Data provided:
--- start ---

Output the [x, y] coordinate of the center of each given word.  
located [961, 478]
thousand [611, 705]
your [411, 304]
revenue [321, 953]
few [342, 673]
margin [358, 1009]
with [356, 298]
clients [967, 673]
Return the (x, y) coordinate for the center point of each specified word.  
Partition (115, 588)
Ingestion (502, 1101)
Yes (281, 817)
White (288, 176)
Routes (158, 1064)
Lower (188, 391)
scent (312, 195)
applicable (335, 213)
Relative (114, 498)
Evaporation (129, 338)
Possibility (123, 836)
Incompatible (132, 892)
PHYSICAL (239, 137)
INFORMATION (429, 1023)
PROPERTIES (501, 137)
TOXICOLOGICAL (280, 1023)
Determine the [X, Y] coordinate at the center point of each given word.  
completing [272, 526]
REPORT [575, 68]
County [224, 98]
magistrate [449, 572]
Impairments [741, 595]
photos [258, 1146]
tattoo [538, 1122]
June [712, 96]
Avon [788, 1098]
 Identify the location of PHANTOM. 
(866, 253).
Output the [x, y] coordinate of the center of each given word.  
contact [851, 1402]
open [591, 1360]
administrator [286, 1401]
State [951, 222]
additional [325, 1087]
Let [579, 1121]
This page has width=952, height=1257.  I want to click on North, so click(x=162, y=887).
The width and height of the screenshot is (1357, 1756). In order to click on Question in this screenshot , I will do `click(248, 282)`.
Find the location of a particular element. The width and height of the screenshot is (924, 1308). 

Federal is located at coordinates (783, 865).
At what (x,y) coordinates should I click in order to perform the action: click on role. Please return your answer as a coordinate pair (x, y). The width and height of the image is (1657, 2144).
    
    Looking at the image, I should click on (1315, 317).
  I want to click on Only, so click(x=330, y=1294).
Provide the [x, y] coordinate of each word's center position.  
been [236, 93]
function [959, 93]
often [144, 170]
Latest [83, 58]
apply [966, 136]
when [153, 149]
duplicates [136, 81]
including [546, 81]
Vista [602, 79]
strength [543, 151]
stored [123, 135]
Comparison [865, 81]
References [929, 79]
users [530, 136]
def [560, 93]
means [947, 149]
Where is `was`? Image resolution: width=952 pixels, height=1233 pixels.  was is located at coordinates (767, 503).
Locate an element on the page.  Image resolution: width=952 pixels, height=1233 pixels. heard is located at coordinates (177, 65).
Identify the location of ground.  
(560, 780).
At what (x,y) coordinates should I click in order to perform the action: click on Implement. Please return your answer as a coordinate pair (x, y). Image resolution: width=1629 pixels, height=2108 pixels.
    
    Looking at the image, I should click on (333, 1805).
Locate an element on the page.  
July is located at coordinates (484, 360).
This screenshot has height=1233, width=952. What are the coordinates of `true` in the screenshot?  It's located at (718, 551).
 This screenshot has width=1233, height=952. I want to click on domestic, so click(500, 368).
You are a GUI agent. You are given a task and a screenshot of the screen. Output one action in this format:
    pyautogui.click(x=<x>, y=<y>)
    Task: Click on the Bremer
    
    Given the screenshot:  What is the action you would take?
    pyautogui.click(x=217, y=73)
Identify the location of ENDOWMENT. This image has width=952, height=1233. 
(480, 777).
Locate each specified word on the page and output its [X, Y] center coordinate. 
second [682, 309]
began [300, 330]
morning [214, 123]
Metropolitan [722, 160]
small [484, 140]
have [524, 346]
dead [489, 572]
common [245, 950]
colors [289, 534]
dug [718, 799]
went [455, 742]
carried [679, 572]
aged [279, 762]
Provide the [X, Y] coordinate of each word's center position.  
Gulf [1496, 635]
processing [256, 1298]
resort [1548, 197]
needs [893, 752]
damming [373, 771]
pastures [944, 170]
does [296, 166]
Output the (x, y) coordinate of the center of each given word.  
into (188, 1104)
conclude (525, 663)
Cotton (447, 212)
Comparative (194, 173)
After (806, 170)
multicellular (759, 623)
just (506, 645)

--- end ---

Exercise directions: Render everything from the line containing "have [524, 346]" down to the end of the records as a two-column CSV with the header input,output, one row per record. Put the record's text in the input field and its answer in the output field, quote every field, and replace any line breaks with spaces.

Exercise response:
input,output
"have","[524, 346]"
"dead","[489, 572]"
"common","[245, 950]"
"colors","[289, 534]"
"dug","[718, 799]"
"went","[455, 742]"
"carried","[679, 572]"
"aged","[279, 762]"
"Provide the [X, Y] coordinate of each word's center position. Gulf","[1496, 635]"
"processing","[256, 1298]"
"resort","[1548, 197]"
"needs","[893, 752]"
"damming","[373, 771]"
"pastures","[944, 170]"
"does","[296, 166]"
"Output the (x, y) coordinate of the center of each given word. into","(188, 1104)"
"conclude","(525, 663)"
"Cotton","(447, 212)"
"Comparative","(194, 173)"
"After","(806, 170)"
"multicellular","(759, 623)"
"just","(506, 645)"